44 ans. Ce n’est pas un âge pour partir… Bertrand Grébaut a succombé dans la nuit de jeudi 2 à vendredi 3 juillet des suites d’un cancer. Il ne s’affichait pas sur Instagram, n’avait pas de page Wikipédia à son nom et pourtant, c’était une star dans le milieu de la gastronomie et auprès des foodies. Les hommages pleuvent depuis quelques heures, y compris à l’étranger, comme en Italie dans les colonnes du célèbre Corriere della Sera. Dans Le Figaro, le critique gastronomique Emmanuel Rubin le décrit comme “l’un des chefs de file de cette génération qui a bousculé les années 2000 et installé une nouvelle scène dans la restauration”.
Sa grande oeuvre fut Septime, le restaurant qu’il ouvrit en avril 2011 avec son ami Théophile Pourriat. Une table gastronomique située dans l’est parisien et pensée en rupture avec les grandes maisons plus codifiées, qu’il connaissait pour avoir travaillé chez Joël Robuchon et Alain Passard. Au 80 rue de Charonne, pas de nappe sur les tables mais du bois non traité. Longtemps, le menu déjeuner complet a été l’un des meilleurs plans de Paname, 30 euros à l’époque, 85 aujourd’hui en cinq étapes. Les employés en salle venaient discuter avec le client en s’agenouillant, pour casser l’asymétrie physique maître d’hôtel-client. Septime, c’était ça : un grand restaurant qui ne ressemblait pas à un grand restaurant.
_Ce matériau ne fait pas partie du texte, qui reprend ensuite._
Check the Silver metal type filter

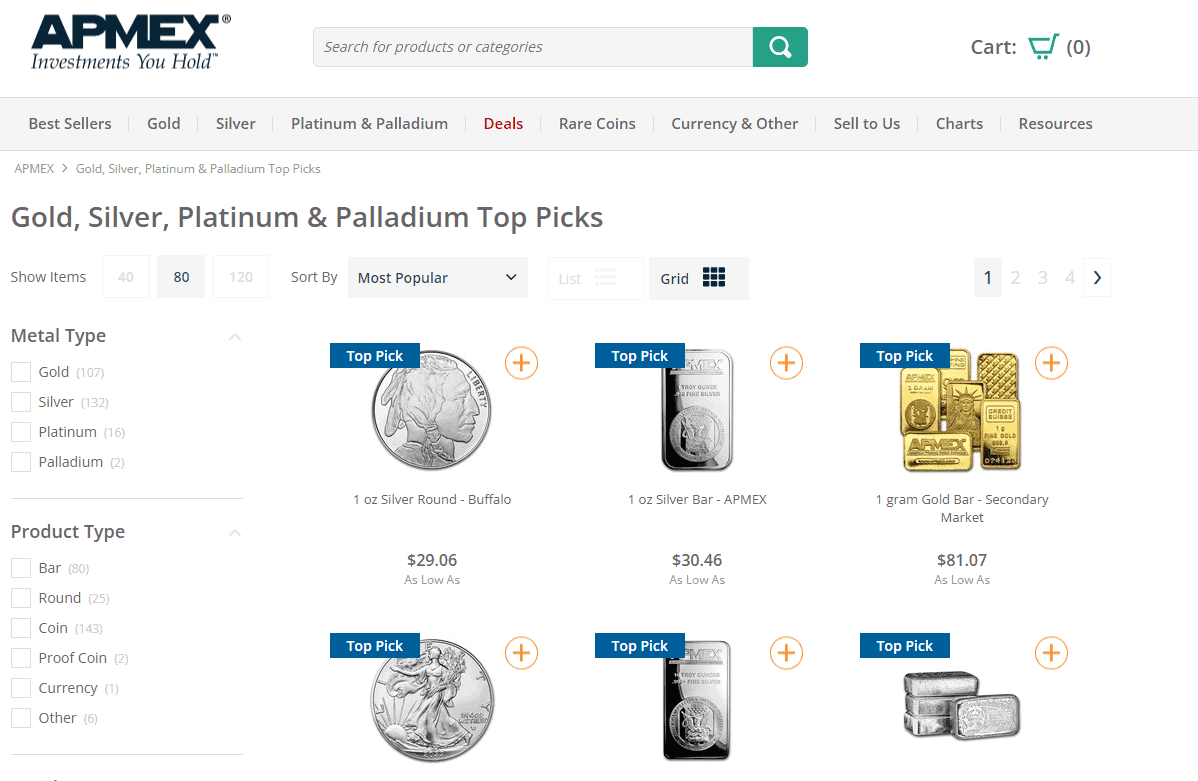point(21,402)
L’étalon suprême de la restauration - le guide Michelin - avait d’ailleurs récompensé Septime d’une étoile début 2014, astre conservé depuis. C’était, je crois, la première fois que Bibendum remettait cette distinction à un établissement dit bistronomique. Bertrand Grébaut était pourtant réaliste là-dessus. En 2021, à l’occasion des dix ans de son bébé, dans un entretien fleuve publié sur feu le magazine Z de la plateforme de réservation Zenchef, voilà ce qu’il me disait :
“On n’a pas compté sur Michelin pour être prescripteur de quoi que ce soit. Mais bâcher le Michelin, on a autre chose à faire. Si j’étais au Michelin, c’est sûr que j’emmènerais dans mon sillage ces établissements comme le nôtre que je valoriserais mieux qu’ils ne le sont aujourd’hui. Nous, on est cantonnés à une étoile à vie en fait, peu importe ce qu’on envoie, ce qu’on met dans l’assiette ou comment on sert les gens. Vu l’endroit et la proximité, en France, ça ne sera de toute façon pas autre chose qu’une étoile. Le seul truc qui peut se passer, c’est de la perdre un jour parce qu’un mal luné est venu.”